What you will do - For every line in the material below that holds "filter", report the line.

──────── Extracted entries ────────

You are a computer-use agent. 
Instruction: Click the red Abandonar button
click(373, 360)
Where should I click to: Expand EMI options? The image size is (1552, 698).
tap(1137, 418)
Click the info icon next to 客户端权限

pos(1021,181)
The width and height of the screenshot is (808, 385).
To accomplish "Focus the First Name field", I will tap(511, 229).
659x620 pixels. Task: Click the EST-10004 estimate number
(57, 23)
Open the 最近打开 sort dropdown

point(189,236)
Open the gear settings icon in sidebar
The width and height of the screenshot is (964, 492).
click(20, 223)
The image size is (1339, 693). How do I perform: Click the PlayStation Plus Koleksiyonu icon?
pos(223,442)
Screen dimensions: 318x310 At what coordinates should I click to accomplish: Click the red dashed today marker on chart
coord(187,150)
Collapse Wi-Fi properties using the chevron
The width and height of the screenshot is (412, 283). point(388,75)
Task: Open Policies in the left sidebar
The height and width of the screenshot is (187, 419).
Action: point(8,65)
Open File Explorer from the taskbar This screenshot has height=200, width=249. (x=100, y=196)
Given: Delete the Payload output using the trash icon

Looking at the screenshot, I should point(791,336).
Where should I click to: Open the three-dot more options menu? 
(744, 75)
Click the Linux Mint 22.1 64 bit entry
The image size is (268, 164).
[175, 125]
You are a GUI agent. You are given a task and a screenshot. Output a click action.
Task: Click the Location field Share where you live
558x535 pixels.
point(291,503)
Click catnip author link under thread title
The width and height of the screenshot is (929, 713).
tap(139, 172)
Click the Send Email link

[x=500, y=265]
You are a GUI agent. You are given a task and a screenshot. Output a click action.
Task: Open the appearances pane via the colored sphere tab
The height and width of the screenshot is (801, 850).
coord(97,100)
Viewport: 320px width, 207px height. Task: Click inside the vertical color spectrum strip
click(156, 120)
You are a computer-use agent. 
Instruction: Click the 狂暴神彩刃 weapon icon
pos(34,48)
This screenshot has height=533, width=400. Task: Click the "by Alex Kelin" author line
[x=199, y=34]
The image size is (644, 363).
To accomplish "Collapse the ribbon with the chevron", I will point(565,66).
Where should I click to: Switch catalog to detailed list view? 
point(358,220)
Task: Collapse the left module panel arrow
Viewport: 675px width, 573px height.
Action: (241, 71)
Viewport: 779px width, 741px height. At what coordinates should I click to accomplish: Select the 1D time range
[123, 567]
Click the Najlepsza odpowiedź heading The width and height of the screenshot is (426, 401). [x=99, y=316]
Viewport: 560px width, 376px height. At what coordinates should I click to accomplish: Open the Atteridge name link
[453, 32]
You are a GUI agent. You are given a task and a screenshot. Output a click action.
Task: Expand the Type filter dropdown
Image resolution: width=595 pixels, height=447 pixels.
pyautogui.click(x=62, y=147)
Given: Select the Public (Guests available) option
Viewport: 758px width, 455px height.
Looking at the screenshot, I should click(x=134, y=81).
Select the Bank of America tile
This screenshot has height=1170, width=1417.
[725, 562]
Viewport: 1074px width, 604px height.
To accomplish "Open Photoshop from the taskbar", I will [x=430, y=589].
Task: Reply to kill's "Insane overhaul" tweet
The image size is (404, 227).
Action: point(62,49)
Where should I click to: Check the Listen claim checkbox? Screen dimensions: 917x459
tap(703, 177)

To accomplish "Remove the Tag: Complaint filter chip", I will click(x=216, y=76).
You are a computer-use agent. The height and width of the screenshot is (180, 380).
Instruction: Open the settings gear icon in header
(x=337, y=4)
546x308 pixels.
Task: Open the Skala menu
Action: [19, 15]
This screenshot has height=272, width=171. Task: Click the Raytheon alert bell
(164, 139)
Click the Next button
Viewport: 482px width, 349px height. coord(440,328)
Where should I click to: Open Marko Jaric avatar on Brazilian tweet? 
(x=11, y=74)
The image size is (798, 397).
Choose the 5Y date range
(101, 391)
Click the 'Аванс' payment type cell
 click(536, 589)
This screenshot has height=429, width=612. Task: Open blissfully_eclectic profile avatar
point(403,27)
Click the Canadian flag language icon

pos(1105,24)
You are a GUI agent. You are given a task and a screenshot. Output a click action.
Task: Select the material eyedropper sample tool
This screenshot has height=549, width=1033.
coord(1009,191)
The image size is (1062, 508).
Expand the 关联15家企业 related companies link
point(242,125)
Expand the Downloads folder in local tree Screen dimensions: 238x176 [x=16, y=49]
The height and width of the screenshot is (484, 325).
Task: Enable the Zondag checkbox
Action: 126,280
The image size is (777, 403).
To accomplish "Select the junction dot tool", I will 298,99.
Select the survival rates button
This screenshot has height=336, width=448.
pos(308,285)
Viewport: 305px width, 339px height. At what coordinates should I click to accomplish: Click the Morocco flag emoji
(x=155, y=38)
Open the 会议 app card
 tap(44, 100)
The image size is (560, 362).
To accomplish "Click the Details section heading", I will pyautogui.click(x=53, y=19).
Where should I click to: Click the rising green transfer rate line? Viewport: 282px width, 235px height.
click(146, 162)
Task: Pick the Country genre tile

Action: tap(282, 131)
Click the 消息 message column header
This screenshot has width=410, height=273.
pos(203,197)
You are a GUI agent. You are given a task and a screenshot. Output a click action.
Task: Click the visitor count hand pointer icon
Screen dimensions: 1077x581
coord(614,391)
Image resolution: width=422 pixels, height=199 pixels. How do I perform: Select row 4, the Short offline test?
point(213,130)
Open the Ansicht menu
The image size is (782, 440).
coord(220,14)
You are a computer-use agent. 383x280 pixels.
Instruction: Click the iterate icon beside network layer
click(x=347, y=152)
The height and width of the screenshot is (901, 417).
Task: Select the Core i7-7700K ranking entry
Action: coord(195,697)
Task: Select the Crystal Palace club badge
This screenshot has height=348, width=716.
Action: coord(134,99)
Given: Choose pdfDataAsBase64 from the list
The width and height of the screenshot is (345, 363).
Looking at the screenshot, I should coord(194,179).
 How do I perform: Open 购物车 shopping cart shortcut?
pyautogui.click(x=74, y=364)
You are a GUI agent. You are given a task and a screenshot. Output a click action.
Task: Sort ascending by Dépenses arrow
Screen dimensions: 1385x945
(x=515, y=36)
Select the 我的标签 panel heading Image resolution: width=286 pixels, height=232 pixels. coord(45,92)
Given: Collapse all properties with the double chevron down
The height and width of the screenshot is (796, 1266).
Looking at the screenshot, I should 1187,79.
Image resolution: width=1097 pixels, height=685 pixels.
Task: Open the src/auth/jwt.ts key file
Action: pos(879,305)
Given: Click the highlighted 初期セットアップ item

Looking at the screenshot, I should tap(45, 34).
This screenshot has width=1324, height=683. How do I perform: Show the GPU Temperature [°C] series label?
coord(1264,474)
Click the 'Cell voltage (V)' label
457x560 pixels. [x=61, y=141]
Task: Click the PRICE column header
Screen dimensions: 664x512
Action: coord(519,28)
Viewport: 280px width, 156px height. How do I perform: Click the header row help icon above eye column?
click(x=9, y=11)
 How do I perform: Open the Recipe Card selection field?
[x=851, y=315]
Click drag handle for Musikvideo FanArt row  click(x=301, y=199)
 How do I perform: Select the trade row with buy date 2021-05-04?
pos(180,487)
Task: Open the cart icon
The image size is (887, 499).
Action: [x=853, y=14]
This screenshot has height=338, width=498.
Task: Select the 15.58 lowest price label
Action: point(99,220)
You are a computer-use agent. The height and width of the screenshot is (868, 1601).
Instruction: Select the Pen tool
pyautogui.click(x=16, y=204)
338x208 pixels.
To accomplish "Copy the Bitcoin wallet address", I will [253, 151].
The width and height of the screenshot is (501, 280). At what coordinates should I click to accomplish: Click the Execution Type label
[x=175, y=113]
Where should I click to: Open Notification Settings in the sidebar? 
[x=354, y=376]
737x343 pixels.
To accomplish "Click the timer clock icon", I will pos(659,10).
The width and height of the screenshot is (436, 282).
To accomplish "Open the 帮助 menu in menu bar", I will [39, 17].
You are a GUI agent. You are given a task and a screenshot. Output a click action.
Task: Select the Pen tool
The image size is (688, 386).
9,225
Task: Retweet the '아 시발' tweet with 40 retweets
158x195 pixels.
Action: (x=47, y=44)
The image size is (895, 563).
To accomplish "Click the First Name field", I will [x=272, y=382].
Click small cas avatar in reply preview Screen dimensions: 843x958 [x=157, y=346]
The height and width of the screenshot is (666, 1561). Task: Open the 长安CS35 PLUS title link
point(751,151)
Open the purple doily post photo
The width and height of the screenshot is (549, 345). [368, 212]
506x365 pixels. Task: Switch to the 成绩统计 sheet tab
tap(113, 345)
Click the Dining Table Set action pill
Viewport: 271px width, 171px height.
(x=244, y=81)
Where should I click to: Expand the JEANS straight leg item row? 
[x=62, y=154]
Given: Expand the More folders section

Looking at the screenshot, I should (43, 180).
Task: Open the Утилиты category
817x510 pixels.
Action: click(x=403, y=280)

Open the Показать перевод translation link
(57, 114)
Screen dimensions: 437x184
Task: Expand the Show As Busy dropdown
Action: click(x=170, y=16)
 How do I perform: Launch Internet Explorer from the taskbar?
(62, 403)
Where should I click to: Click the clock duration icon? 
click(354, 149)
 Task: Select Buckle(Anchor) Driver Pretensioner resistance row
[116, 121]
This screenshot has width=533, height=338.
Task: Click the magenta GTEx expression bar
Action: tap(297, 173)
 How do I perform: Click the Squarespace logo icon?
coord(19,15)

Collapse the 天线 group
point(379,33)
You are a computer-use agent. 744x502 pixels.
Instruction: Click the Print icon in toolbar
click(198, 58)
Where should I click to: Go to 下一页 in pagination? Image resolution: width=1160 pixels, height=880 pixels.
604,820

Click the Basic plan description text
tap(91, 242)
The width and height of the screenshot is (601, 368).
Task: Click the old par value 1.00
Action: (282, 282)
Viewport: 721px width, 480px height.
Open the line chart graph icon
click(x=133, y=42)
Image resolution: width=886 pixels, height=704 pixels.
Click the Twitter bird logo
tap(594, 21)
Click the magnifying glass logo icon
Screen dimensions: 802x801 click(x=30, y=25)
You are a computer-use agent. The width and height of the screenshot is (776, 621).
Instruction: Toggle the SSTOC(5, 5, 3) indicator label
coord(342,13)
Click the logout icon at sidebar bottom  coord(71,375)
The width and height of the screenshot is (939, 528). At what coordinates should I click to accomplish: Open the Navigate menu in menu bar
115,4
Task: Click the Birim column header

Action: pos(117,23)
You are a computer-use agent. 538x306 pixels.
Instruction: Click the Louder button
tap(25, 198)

────────

Solution below -
Task: Expand the Type filter dropdown
To accomplish "Remove the Tag: Complaint filter chip", I will click(x=216, y=76).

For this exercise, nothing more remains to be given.